I was accepted into Shepherd University in their nursing program so I am psyched!  I cannot wait to become a healer.  I love to help people and I love medicine.  I have a very curious nature and want to bring love and peace and happiness to everyone I touch.

I am so very grateful for a "do over".  I hope I can show God how thankful I truly am.  I am most grateful for the new first year of seven. 

Namaste

Thursday, January 19, 2012

Life without my sweet

My grandfather died on November 19th at 1035pm.  He was 89 years old.  It was a really cruel end and he was very frightened a lot of the time which almost killed me.  The very last night the nurses were running behind so he hadn't been bathed- he had his meds however...I was the meds nazi.  I finally got fed up because in life he was spotless about himself and kind of smelled.  I didn't know part of it was the smell of organ failure and part was him not being cleaned properly.  I turned the heat way up in his room and stripped down to a tee shirt and jeans and started filling basins with warm water and soap.  I washed him from head to toe singing to him and talking to him and made sure he was as clean as he used to like to be. I sang Mraz's you and I both because the words fit and Bella Luna because he loved it when I played it for him. He was a fellow night owl. I changed  his sheets and gown and bundled him all up because he was running a really high fever.  His breathing by then had slowed to 20-30 second pauses and then a few breaths and another long pause.  As I sat with him after he had his meds and some Tylenol for the fever I knew it was the end.  I whispered to him when the breathing would stop for those interminably long pauses and at times found myself holding my own breath waiting to see if it was done.  I was so frightened it would be but at the same time wishing it would as well.  I have never been so torn in all my life.  Then his breathing got very ragged and it was harder and harder for him to start back up.  I kept telling him to stop trying and that it was ok to go and it hit me like a punch to the gut.  He was doing it for me.  He was not going to allow himself to die in front of me.  I was the first grandchild and he and I had a relationship that was so special there aren't words to describe it.  He didn't want me to see him die.  When I realized it, I kissed him about a thousand times and told him I'd be back in a little while just like I did every time I left for a few hours to get some rest or go to work.  I got home and sat down and shortly after felt a very cool breeze blow by me in the living room and a feeling of panic.  I called the hospice right away and was told he was taking his last breath that very moment literally.  He stopped by to say good-bye which I will be forever grateful for.  They said he just sighed and that was it.

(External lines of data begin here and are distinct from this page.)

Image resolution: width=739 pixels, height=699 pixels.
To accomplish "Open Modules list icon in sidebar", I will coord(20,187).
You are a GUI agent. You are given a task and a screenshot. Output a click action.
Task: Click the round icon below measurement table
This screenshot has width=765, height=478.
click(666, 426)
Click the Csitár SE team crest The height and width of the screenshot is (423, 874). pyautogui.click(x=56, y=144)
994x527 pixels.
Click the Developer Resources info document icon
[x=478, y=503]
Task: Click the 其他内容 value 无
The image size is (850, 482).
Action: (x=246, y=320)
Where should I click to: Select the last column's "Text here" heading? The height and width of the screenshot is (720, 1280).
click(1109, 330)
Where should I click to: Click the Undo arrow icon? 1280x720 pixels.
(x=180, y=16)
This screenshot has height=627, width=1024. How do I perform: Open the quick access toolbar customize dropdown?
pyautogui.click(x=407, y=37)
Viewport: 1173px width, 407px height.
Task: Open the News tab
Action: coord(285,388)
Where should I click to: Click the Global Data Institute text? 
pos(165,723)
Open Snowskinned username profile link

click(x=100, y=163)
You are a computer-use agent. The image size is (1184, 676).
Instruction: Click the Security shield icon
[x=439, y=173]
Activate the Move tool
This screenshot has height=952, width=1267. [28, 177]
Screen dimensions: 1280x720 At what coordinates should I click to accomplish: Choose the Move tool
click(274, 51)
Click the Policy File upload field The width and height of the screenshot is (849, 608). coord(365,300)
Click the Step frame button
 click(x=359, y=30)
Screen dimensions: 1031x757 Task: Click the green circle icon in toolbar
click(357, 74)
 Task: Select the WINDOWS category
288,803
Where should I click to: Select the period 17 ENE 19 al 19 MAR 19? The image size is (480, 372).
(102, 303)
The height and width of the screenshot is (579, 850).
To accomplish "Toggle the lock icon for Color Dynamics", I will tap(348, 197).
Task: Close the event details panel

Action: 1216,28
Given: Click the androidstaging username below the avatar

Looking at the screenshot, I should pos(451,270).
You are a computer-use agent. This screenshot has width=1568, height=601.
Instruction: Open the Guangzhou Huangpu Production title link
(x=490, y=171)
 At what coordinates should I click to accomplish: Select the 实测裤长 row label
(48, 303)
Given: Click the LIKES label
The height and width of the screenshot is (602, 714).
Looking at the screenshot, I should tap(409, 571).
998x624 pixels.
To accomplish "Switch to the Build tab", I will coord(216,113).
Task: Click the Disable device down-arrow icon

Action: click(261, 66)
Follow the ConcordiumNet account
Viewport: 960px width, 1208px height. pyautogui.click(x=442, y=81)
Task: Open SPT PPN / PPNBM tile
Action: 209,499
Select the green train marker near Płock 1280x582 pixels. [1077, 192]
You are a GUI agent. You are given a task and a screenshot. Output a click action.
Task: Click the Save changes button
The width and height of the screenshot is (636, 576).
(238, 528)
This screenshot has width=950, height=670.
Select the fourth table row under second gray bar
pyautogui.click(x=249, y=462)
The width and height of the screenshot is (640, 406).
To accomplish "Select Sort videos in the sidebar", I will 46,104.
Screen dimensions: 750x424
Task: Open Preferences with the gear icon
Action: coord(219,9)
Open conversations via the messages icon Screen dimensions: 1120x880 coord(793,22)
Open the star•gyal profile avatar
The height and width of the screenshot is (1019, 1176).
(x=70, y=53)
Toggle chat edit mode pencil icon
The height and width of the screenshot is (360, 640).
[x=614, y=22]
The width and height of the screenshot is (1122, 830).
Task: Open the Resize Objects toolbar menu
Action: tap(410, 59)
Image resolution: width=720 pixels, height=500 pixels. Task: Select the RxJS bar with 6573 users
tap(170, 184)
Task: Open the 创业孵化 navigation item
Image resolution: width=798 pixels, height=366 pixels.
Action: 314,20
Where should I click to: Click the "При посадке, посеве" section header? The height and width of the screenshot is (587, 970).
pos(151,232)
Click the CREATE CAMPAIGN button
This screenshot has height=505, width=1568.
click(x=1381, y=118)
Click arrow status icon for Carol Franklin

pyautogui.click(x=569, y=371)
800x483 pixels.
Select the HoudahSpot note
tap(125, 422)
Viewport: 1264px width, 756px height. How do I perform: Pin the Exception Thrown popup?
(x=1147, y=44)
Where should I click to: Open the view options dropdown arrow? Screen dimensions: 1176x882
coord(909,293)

He taught me a lot about listening that night.  How sometimes you have to quiet your mind and listen to the heart's message- the dying can only speak to your heart.  As soon as I listened, he was able to leave.  I miss him so badly as I type this I cannot stop the flow of tears- I miss everything.  His laugh most of all- he had a wicked sense of humor.  He is the only 89 year old I know who attempted to "pop, drop and lock it" when my son found a crazy video that cracked him up.  It was just before he died. He danced all around the room that night cane swinging wildly- my brother and son and I danced right along with him and didn't stop until he was ready to-we knew the moments were winding down. He never cared who was looking or what anyone else thought- I get my free spirit and love of adventure from him.  He was the best.  A new star came out the night he died-I love the night sky so I knew it was never there before.  It's very bright and every night regardless of the weather condition that star peeks it's head out and I say goodnight to my sweet.  I sang Bella Luna that night as I said earlier. It starts "Mystery the moon"...the star is literally right on the edge of a fingernail moon.  I'm going to have a necklace designed to match it one day.  He sent me the star knowing I'd be looking...he's still loving me from wherever forever is.